_Problem_. Print the rows below word for word, without changing anything.

[START Task material]

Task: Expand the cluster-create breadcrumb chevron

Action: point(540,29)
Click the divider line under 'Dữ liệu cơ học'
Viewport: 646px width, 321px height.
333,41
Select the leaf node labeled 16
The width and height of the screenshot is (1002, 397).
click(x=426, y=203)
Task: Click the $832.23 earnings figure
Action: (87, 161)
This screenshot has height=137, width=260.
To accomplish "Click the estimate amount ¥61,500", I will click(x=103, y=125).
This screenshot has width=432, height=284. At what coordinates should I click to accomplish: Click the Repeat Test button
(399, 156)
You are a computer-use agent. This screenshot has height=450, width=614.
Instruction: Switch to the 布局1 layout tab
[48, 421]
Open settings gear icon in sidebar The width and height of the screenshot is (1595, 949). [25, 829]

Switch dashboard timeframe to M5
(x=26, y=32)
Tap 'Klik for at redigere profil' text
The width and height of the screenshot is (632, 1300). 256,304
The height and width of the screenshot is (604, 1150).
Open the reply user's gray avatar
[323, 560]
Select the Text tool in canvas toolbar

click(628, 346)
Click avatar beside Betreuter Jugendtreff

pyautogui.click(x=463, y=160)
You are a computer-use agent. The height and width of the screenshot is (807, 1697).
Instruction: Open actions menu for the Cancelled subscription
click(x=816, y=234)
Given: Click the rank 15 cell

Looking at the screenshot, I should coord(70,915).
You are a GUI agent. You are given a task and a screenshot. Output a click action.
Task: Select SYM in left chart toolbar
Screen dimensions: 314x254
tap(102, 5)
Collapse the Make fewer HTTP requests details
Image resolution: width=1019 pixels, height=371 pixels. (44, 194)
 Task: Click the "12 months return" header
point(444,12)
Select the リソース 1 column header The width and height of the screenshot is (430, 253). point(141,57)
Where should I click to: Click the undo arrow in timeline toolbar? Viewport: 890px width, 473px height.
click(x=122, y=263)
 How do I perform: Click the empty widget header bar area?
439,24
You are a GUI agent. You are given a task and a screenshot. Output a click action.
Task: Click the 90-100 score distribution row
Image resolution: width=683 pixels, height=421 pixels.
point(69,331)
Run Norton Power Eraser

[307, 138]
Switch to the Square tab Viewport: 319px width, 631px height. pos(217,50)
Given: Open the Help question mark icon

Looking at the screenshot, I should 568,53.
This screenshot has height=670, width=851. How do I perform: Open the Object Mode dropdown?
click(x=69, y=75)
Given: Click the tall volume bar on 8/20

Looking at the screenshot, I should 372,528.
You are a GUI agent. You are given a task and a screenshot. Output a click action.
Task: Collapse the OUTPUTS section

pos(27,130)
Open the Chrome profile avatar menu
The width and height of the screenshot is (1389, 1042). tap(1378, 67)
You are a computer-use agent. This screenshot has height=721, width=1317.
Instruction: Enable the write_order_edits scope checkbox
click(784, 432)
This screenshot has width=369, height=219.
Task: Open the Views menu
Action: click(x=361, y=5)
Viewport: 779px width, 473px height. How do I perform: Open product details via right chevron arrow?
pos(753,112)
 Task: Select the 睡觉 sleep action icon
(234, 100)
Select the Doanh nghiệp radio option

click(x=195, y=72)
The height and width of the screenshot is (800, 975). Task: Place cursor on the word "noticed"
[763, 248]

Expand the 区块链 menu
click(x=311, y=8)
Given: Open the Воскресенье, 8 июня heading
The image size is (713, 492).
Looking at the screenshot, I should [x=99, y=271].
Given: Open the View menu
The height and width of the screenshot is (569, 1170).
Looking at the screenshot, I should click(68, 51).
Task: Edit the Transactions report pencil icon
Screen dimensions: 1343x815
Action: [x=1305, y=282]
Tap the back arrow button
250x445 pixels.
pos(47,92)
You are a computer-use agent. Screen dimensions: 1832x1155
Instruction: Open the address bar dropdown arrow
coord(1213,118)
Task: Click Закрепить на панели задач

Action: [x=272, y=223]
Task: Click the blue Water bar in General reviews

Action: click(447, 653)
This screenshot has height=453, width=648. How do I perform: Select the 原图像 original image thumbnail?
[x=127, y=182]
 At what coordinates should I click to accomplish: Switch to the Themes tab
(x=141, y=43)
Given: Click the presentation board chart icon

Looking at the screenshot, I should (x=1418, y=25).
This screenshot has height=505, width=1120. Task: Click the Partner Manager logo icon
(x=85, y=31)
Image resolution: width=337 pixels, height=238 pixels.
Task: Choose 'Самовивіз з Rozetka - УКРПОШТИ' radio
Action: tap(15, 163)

[END Task material]

_Task answer_.
Task: Expand the cluster-create breadcrumb chevron

Action: point(540,29)
Click the divider line under 'Dữ liệu cơ học'
Viewport: 646px width, 321px height.
333,41
Select the leaf node labeled 16
The width and height of the screenshot is (1002, 397).
click(x=426, y=203)
Task: Click the $832.23 earnings figure
Action: (87, 161)
This screenshot has height=137, width=260.
To accomplish "Click the estimate amount ¥61,500", I will click(x=103, y=125).
This screenshot has width=432, height=284. At what coordinates should I click to accomplish: Click the Repeat Test button
(399, 156)
You are a computer-use agent. This screenshot has height=450, width=614.
Instruction: Switch to the 布局1 layout tab
[48, 421]
Open settings gear icon in sidebar The width and height of the screenshot is (1595, 949). [25, 829]

Switch dashboard timeframe to M5
(x=26, y=32)
Tap 'Klik for at redigere profil' text
The width and height of the screenshot is (632, 1300). 256,304
The height and width of the screenshot is (604, 1150).
Open the reply user's gray avatar
[323, 560]
Select the Text tool in canvas toolbar

click(628, 346)
Click avatar beside Betreuter Jugendtreff

pyautogui.click(x=463, y=160)
You are a computer-use agent. The height and width of the screenshot is (807, 1697).
Instruction: Open actions menu for the Cancelled subscription
click(x=816, y=234)
Given: Click the rank 15 cell

Looking at the screenshot, I should coord(70,915).
You are a GUI agent. You are given a task and a screenshot. Output a click action.
Task: Select SYM in left chart toolbar
Screen dimensions: 314x254
tap(102, 5)
Collapse the Make fewer HTTP requests details
Image resolution: width=1019 pixels, height=371 pixels. (44, 194)
 Task: Click the "12 months return" header
point(444,12)
Select the リソース 1 column header The width and height of the screenshot is (430, 253). point(141,57)
Where should I click to: Click the undo arrow in timeline toolbar? Viewport: 890px width, 473px height.
click(x=122, y=263)
 How do I perform: Click the empty widget header bar area?
439,24
You are a GUI agent. You are given a task and a screenshot. Output a click action.
Task: Click the 90-100 score distribution row
Image resolution: width=683 pixels, height=421 pixels.
point(69,331)
Run Norton Power Eraser

[307, 138]
Switch to the Square tab Viewport: 319px width, 631px height. pos(217,50)
Given: Open the Help question mark icon

Looking at the screenshot, I should 568,53.
This screenshot has height=670, width=851. How do I perform: Open the Object Mode dropdown?
click(x=69, y=75)
Given: Click the tall volume bar on 8/20

Looking at the screenshot, I should 372,528.
You are a GUI agent. You are given a task and a screenshot. Output a click action.
Task: Collapse the OUTPUTS section

pos(27,130)
Open the Chrome profile avatar menu
The width and height of the screenshot is (1389, 1042). tap(1378, 67)
You are a computer-use agent. This screenshot has height=721, width=1317.
Instruction: Enable the write_order_edits scope checkbox
click(784, 432)
This screenshot has width=369, height=219.
Task: Open the Views menu
Action: click(x=361, y=5)
Viewport: 779px width, 473px height. How do I perform: Open product details via right chevron arrow?
pos(753,112)
 Task: Select the 睡觉 sleep action icon
(234, 100)
Select the Doanh nghiệp radio option

click(x=195, y=72)
The height and width of the screenshot is (800, 975). Task: Place cursor on the word "noticed"
[763, 248]

Expand the 区块链 menu
click(x=311, y=8)
Given: Open the Воскресенье, 8 июня heading
The image size is (713, 492).
Looking at the screenshot, I should [x=99, y=271].
Given: Open the View menu
The height and width of the screenshot is (569, 1170).
Looking at the screenshot, I should click(68, 51).
Task: Edit the Transactions report pencil icon
Screen dimensions: 1343x815
Action: [x=1305, y=282]
Tap the back arrow button
250x445 pixels.
pos(47,92)
You are a computer-use agent. Screen dimensions: 1832x1155
Instruction: Open the address bar dropdown arrow
coord(1213,118)
Task: Click Закрепить на панели задач

Action: [x=272, y=223]
Task: Click the blue Water bar in General reviews

Action: click(447, 653)
This screenshot has height=453, width=648. How do I perform: Select the 原图像 original image thumbnail?
[x=127, y=182]
 At what coordinates should I click to accomplish: Switch to the Themes tab
(x=141, y=43)
Given: Click the presentation board chart icon

Looking at the screenshot, I should (x=1418, y=25).
This screenshot has height=505, width=1120. Task: Click the Partner Manager logo icon
(x=85, y=31)
Image resolution: width=337 pixels, height=238 pixels.
Task: Choose 'Самовивіз з Rozetka - УКРПОШТИ' radio
Action: tap(15, 163)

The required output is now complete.